EXERCISE AIM = Restate the records below word for word, and omit the images they hold.

SUPPLIED DATA =
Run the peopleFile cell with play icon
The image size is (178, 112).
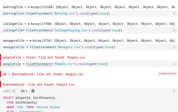(174, 64)
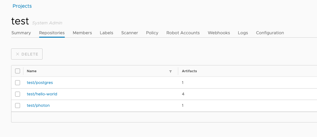Select the test/hello-world row checkbox
This screenshot has height=137, width=317.
[18, 94]
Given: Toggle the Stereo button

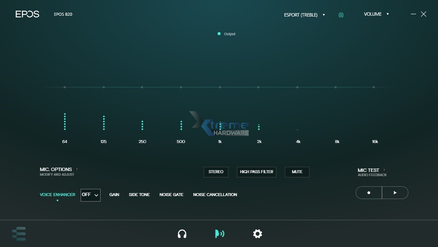Looking at the screenshot, I should (216, 172).
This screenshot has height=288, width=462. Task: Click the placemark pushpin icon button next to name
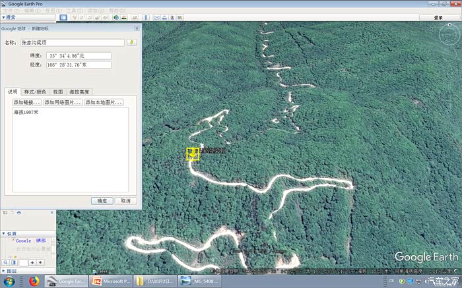coord(132,42)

WRITTEN RESPONSE =
Run the peopleFile cell with play icon
The image size is (178, 112).
(174, 64)
Select the test/hello-world row checkbox
This screenshot has height=137, width=317.
[18, 94]
Given: Toggle the Stereo button

Looking at the screenshot, I should (216, 172).
This screenshot has height=288, width=462. Task: Click the placemark pushpin icon button next to name
coord(132,42)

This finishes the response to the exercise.